# [INFORMATION SUPPLIED]
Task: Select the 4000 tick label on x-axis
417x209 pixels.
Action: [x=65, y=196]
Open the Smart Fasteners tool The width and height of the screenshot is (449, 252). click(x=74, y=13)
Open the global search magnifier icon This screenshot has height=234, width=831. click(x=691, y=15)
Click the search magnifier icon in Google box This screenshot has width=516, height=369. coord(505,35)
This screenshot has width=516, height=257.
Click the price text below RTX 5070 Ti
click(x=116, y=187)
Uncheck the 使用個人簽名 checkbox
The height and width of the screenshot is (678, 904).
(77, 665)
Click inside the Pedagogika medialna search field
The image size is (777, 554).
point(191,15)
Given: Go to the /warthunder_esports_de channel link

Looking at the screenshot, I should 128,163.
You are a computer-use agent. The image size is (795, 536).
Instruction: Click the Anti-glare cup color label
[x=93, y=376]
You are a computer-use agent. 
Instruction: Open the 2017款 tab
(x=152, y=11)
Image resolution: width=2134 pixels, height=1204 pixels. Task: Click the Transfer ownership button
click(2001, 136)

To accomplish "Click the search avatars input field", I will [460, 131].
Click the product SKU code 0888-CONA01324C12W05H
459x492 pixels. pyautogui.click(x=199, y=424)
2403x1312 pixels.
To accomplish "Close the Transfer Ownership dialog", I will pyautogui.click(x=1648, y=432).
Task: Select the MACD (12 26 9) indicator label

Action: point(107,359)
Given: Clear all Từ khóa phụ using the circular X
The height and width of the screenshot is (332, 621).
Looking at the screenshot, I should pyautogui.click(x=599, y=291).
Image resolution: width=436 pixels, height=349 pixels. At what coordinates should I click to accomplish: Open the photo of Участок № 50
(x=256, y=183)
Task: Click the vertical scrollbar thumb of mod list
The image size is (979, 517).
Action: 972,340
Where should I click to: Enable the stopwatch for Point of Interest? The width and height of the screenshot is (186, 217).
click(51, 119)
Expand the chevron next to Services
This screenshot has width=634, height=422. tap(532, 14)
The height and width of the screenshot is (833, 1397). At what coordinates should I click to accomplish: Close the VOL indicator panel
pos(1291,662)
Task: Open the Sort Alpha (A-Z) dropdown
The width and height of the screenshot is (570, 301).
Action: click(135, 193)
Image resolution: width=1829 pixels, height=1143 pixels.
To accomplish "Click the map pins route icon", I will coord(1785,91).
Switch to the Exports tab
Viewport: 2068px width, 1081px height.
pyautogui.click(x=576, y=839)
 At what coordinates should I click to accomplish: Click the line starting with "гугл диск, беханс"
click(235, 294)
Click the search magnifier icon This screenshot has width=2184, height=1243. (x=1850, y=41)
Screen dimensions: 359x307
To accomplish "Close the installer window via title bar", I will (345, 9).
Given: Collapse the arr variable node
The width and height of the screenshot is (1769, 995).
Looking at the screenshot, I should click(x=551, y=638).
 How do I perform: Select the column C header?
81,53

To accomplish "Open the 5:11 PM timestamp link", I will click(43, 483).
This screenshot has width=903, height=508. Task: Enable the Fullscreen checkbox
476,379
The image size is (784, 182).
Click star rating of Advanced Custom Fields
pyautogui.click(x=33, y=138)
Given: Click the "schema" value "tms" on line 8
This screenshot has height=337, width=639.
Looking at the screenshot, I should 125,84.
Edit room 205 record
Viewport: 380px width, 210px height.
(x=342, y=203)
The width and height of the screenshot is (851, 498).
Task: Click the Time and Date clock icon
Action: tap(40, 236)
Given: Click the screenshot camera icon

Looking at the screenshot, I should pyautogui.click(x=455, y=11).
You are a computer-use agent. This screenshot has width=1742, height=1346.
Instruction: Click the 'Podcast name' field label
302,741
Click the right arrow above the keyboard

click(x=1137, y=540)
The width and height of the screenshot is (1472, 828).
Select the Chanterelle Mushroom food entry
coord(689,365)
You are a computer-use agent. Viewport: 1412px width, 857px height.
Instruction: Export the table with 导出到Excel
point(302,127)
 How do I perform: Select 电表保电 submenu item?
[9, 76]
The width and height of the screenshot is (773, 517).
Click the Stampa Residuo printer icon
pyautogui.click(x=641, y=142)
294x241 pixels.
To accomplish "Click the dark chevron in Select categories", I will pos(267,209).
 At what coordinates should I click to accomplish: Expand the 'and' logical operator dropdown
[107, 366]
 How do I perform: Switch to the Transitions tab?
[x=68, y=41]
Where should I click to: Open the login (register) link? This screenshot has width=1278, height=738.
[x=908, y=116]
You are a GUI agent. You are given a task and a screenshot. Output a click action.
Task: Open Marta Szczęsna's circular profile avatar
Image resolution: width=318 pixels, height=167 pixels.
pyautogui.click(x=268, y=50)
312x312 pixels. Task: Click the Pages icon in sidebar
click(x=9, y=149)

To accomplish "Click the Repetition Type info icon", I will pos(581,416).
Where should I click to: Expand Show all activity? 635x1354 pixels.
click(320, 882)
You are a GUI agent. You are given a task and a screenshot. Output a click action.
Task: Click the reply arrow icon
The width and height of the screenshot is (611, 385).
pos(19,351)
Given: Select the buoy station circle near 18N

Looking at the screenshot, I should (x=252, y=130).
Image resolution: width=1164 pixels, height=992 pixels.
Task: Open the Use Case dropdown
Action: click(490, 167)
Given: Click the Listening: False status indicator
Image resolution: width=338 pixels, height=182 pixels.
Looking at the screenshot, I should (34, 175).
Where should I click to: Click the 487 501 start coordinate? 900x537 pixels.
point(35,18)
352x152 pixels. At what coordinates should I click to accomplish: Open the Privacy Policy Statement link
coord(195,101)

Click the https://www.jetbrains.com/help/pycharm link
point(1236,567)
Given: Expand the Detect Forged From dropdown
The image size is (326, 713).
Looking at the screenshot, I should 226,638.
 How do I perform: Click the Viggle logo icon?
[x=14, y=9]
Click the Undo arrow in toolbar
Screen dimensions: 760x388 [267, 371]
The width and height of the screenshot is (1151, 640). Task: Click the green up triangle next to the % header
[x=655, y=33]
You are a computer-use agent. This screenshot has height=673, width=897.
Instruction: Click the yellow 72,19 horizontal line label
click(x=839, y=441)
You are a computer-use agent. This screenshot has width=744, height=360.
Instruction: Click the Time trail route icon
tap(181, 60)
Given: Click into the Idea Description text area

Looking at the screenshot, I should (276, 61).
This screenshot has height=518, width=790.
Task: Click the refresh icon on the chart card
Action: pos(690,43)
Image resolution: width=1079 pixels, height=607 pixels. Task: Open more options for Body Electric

# [REQUIREMENTS]
Scale the lines of the listing starting at the line containing "Where should I click to: Open" and ending at the line containing "[x=908, y=116]", and write out only those lines again, requests included. Multiply every coordinate in the answers by 0.8 and round each result to a whole number, rounding halves up.

# [REPLY]
Where should I click to: Open the login (register) link? This screenshot has width=1278, height=738.
[x=726, y=93]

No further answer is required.